▶ _Exercise details_: Take the line that has "At what coordinates should I click to accomplish: Click the help" in it and every line after it to the end of the entries, and reproduce them exactly.

Stored records:
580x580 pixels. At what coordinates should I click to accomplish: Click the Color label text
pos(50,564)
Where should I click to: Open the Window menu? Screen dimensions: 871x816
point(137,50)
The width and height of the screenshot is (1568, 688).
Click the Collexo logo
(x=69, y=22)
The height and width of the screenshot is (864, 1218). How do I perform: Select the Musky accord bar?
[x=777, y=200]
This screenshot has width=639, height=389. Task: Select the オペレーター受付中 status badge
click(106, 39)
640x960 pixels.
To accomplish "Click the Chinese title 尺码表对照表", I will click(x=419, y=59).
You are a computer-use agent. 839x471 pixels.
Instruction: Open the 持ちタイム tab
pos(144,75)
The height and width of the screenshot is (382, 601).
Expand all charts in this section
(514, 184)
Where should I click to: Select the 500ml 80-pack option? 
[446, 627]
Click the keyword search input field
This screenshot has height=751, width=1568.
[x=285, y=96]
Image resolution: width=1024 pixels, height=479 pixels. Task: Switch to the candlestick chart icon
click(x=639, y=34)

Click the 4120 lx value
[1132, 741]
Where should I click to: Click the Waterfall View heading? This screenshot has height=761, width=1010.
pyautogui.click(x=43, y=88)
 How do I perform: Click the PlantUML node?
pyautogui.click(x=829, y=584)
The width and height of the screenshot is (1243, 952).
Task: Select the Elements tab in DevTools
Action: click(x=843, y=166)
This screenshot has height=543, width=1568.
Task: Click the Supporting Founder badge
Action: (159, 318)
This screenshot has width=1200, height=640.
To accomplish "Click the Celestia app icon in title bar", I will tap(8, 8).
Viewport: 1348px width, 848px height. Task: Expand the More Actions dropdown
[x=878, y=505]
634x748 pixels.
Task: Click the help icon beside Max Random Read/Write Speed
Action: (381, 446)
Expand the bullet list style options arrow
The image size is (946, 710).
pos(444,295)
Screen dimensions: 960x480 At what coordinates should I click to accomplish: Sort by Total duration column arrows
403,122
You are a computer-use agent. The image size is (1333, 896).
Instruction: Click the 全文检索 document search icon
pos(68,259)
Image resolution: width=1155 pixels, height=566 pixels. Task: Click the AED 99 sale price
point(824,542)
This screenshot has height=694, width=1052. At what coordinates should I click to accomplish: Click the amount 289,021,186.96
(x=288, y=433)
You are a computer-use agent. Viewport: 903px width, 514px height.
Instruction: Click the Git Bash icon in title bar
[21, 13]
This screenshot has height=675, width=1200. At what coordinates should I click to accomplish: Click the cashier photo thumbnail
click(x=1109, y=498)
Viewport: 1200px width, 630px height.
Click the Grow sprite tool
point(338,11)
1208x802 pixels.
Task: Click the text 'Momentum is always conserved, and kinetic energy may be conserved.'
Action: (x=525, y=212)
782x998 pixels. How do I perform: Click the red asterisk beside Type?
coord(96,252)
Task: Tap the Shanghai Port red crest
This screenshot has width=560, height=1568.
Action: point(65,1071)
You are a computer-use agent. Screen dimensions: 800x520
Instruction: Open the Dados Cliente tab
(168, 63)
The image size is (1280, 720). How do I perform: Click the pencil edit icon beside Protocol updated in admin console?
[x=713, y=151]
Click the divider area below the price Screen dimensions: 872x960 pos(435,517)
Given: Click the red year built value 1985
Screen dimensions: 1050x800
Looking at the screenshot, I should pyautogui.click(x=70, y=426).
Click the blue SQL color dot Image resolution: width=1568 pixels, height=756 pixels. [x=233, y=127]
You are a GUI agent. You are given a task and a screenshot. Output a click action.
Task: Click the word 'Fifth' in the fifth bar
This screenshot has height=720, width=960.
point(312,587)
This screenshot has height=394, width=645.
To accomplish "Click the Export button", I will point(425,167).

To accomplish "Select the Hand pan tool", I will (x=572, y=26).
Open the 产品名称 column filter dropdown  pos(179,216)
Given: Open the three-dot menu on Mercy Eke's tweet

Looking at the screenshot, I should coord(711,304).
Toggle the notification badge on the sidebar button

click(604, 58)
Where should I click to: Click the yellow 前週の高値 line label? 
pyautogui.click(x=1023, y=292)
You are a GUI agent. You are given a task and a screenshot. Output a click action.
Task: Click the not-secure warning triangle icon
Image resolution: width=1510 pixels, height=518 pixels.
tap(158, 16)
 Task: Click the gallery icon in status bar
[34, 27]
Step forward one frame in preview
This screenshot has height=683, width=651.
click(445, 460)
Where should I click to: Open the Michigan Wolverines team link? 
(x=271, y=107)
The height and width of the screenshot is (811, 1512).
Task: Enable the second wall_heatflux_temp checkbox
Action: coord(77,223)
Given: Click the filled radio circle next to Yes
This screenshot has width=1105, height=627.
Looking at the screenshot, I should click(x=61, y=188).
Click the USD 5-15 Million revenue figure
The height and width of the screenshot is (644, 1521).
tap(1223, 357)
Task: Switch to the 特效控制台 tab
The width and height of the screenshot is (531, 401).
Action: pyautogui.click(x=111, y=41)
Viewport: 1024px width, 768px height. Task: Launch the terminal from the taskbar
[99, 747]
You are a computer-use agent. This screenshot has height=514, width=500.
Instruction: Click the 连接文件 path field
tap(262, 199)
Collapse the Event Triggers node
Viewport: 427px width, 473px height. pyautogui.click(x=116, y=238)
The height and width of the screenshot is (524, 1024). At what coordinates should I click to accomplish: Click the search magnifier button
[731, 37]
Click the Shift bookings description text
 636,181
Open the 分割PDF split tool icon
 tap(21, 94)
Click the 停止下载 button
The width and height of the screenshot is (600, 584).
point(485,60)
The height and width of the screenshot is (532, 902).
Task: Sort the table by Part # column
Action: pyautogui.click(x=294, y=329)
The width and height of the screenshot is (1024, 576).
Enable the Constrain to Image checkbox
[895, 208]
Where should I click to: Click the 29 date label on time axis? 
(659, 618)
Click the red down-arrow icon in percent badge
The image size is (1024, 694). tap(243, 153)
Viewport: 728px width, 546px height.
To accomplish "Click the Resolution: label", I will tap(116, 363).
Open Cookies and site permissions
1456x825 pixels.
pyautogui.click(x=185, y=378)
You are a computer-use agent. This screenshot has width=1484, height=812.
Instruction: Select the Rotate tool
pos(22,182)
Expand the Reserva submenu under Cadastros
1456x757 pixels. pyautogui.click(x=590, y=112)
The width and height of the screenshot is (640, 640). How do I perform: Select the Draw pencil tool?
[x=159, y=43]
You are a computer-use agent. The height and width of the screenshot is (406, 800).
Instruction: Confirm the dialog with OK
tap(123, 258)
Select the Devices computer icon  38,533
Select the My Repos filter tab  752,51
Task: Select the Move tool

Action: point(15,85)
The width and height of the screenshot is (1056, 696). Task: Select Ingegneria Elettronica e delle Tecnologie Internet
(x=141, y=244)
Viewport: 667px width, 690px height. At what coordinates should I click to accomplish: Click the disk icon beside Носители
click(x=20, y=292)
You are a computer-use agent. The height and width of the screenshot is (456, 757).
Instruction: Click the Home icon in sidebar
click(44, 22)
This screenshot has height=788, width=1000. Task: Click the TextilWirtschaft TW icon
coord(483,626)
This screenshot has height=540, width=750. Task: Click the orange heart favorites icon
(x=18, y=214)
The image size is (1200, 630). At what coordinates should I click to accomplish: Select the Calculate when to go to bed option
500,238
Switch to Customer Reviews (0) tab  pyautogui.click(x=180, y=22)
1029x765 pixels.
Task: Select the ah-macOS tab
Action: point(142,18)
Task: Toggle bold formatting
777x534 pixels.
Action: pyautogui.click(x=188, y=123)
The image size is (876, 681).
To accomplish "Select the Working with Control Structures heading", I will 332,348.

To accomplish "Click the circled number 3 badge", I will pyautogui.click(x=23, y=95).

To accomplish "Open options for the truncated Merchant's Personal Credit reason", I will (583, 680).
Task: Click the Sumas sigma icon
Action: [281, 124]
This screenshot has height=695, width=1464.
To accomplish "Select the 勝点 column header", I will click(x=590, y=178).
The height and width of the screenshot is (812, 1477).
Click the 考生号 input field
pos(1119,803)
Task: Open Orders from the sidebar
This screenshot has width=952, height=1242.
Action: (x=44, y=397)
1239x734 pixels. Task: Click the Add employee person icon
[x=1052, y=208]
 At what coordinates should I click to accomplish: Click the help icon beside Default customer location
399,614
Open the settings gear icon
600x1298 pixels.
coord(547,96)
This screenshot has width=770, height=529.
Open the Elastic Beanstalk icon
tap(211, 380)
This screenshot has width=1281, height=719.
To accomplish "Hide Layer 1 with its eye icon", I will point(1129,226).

▶ _Problem solution_:
 At what coordinates should I click to accomplish: Click the help icon beside Default customer location
399,614
Open the settings gear icon
600x1298 pixels.
coord(547,96)
This screenshot has width=770, height=529.
Open the Elastic Beanstalk icon
tap(211, 380)
This screenshot has width=1281, height=719.
To accomplish "Hide Layer 1 with its eye icon", I will point(1129,226).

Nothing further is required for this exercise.